● **How to complete this task**:
Pick each line containing "Target" out of the records.

### Exercise data

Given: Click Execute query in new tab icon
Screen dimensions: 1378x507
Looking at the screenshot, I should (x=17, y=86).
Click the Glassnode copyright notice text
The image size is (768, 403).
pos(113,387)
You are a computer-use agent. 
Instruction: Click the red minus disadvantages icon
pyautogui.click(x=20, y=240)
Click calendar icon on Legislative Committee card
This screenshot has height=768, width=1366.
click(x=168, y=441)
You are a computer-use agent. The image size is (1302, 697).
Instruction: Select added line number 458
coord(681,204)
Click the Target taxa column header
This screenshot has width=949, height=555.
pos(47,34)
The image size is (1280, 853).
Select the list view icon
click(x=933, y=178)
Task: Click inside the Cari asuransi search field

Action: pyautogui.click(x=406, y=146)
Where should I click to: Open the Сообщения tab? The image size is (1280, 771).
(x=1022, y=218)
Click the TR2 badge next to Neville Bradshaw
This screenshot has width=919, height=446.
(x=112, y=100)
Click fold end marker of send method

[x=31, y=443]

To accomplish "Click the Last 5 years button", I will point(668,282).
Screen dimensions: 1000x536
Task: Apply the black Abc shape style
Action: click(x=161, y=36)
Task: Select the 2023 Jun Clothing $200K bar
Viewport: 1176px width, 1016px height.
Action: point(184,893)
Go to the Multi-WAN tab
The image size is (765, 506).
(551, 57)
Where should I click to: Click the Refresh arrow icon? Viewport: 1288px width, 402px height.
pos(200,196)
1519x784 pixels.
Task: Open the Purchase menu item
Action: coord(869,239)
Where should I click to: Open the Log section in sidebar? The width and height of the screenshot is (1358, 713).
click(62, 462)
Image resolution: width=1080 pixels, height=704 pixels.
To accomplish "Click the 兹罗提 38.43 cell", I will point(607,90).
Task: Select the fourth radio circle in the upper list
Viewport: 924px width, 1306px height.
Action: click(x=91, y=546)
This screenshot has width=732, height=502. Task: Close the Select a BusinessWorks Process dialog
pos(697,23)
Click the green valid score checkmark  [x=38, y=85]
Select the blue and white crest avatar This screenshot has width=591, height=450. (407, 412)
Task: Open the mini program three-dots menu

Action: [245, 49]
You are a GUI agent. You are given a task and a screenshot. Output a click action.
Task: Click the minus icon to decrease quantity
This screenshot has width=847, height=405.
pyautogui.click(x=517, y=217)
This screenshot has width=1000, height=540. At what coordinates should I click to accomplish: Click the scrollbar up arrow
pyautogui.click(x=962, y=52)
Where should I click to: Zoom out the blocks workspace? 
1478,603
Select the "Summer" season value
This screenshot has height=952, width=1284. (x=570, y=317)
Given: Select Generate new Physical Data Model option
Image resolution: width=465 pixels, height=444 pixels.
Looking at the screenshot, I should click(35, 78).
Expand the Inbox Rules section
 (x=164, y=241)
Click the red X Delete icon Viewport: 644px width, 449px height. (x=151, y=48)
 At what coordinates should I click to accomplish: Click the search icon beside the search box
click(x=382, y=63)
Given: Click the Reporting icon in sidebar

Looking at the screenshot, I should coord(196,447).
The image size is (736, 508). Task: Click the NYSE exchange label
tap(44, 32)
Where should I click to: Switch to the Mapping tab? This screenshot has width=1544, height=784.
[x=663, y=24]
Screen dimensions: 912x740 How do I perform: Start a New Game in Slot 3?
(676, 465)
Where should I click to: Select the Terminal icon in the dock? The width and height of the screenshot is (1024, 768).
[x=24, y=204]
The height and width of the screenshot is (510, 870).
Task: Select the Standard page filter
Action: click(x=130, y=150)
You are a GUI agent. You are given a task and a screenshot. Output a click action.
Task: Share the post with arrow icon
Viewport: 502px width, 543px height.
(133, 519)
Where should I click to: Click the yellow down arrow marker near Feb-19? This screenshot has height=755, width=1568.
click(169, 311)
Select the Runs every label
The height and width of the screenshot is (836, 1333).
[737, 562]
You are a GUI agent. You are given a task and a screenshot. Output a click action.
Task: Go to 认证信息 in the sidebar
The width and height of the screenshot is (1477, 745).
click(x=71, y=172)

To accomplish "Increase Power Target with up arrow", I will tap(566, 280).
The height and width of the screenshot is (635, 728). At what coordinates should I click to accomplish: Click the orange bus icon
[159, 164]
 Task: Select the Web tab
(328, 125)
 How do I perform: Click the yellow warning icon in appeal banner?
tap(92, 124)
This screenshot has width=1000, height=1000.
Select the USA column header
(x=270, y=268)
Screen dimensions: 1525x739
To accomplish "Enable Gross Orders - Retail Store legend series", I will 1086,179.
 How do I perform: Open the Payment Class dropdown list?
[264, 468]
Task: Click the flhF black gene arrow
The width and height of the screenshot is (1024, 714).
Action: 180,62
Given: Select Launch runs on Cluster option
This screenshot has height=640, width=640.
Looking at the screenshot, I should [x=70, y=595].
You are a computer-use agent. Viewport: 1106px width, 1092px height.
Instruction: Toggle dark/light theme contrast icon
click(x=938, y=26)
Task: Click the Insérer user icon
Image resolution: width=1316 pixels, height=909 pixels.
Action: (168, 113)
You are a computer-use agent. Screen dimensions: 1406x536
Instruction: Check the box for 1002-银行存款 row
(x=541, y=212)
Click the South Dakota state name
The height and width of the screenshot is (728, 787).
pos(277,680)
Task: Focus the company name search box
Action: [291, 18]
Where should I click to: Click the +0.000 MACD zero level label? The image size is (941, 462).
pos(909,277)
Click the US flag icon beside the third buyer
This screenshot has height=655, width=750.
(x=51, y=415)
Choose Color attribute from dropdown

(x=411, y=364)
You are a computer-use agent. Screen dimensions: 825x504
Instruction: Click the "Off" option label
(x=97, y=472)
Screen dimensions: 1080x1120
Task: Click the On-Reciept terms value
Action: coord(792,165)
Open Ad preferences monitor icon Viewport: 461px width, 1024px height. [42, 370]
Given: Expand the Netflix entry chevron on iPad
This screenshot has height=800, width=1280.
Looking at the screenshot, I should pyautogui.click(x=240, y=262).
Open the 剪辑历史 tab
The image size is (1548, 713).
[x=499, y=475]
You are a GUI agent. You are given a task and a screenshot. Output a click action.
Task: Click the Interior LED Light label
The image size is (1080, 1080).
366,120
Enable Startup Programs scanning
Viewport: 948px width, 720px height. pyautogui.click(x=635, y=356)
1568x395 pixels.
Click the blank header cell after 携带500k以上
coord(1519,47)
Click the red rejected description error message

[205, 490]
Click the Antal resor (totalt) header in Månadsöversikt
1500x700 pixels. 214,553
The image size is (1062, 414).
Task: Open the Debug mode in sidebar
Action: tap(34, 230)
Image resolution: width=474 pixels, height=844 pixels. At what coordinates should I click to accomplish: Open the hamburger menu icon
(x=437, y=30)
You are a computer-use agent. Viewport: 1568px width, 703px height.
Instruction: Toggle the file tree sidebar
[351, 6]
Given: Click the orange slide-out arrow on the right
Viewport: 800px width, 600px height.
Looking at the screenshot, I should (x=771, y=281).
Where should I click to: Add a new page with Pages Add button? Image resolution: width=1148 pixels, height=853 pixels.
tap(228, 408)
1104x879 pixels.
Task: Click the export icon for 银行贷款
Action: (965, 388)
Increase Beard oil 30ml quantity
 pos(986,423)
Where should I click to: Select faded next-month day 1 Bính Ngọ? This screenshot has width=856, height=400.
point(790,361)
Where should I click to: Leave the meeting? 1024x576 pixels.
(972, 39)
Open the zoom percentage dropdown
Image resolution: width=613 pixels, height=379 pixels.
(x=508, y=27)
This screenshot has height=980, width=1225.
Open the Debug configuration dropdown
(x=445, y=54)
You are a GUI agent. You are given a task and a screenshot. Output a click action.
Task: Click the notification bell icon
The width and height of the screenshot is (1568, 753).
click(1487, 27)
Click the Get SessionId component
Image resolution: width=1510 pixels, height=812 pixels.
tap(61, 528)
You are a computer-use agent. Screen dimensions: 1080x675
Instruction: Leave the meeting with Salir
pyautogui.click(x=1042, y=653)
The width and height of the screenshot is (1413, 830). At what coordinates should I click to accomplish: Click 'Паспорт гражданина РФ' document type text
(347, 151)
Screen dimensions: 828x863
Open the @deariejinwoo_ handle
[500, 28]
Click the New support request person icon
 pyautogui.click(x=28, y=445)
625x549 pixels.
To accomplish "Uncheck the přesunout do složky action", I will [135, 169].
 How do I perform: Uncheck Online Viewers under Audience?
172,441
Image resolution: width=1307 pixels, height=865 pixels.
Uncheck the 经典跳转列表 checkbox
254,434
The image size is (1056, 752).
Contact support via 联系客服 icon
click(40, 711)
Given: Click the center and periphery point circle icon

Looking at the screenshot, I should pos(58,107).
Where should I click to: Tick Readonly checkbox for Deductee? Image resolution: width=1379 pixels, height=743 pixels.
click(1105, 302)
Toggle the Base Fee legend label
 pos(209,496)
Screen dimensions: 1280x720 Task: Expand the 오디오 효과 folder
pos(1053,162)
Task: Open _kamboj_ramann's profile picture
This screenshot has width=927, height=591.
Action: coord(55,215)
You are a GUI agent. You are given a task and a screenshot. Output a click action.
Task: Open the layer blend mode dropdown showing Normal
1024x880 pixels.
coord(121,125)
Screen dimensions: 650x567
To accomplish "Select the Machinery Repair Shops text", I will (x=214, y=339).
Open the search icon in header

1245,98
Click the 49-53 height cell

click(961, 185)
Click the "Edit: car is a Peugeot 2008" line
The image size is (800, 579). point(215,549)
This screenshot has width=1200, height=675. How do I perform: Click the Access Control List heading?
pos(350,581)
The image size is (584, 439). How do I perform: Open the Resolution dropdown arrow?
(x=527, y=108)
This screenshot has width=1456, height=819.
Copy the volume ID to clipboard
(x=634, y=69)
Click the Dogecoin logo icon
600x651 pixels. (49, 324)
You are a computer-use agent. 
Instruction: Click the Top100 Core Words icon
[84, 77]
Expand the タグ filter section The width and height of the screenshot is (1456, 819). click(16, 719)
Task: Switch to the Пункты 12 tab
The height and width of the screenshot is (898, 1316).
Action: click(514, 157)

######

● **Your solution**:
Click the Target taxa column header
To accomplish "Increase Power Target with up arrow", I will tap(566, 280).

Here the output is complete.